The "separate society" argument has been pretty much abrogated by the combination of Article 36, UCMJ, and the SCOTUS opinion in Ortiz. That concept may have had some merit after the Civil War where numerous Army outposts were scattered throughout the Western Frontier, sometimes days away from headquarters, supplies, etc. But in an era of instant digital communications, quick airlift capabilities, it's become a useless appendage of military justice.

Trial Counsel
12/9/2023 14:29:29

Courts (with Congressional encouragement) have embraced finality in the Habeas contest as the overriding principle. This seems in line with how every other habeas petition is a huge uphill battle for procedural reasons, and courts almost never deal with the merits.

Not saying this is right, but I don’t think it is a military justice problem. It is a federal view of habeas problem generally.

Brenner Fissell
12/10/2023 19:15:10

Very accurate

Donald G Rehkopf, Jr.
12/11/2023 12:38:32

Respectfully disagree - it is a "military justice" problem. SCOTUS (and for that matter, CAAF) has held in Schlesinger v. Councilman, 420 U.S. 738 (1975), that Art. 76 is only a prudential consideration, not a jurisdictional bar. CAAF has held the same thing in Denedo v. United States, 66 M.J. 114, (CAAF 2008), aff’d 556 U.S. 904 (2009), where CAAF held: “Article 76 provides a prudential constraint on collateral review, not a jurisdictional limitation,” citing Schlesinger.

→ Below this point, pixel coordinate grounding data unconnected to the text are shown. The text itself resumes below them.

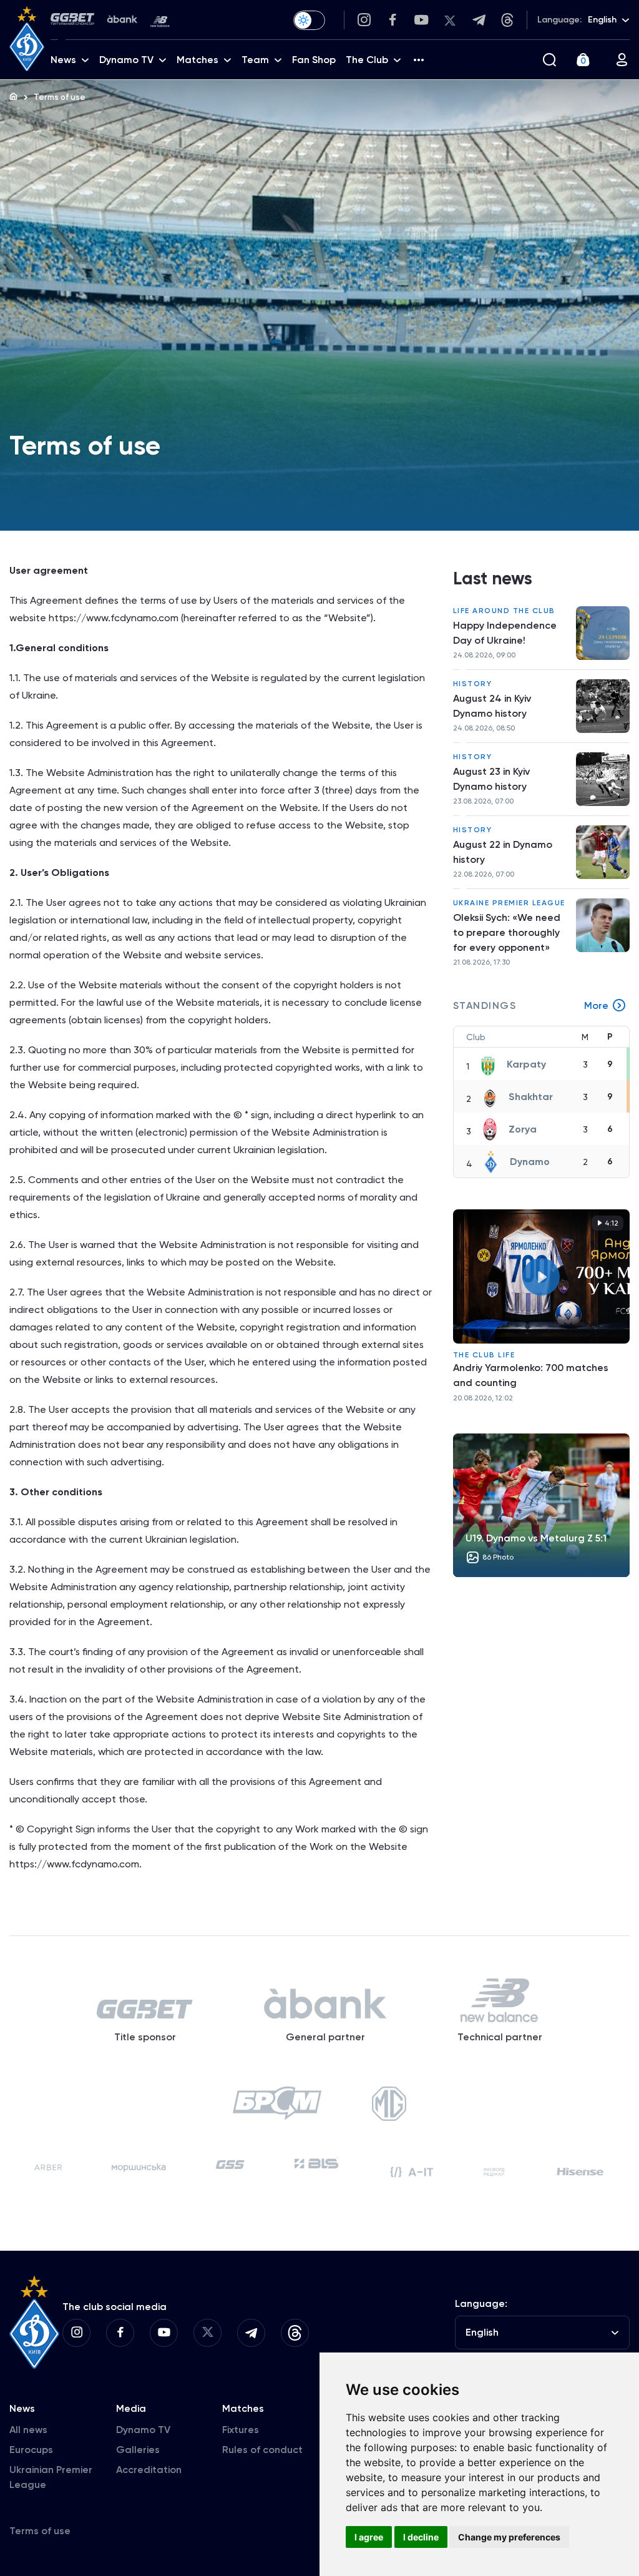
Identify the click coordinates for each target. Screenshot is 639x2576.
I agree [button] (368, 2537)
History (472, 683)
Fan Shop (314, 60)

Military appellate courts have become "fixated" on "finality," agreed. But in federal court that's rarely litigated unless the Petitioner is pro se, which 90% generally are. The federal rule begins with this premise: "Conventional notions of finality of litigation have no place where life or liberty is at stake and infringement of constitutional rights is alleged." Sanders v. United States, 373 U.S. 1, 8 (1963).

That same year, SCOTUS held: "[C]onventional notions of finality in criminal litigation cannot be permitted to defeat the manifest federal policy that federal constitutional rights of personal liberty shall not be denied without the fullest opportunity for plenary federal judicial review." Fay v. Noia, 372 U.S. 391, 424 (1963), overruled on other grounds, Wainwright v. Sykes, 433 U.S. 72 (1977).

Lastly, the issue of military habeas cases is quite muddled, especially in pro se cases, where habeas relief comes via 29 USC S. 2241, Where a totally different process and rules apply to State and federal prisoners under sections 2254 and 2255, respectively.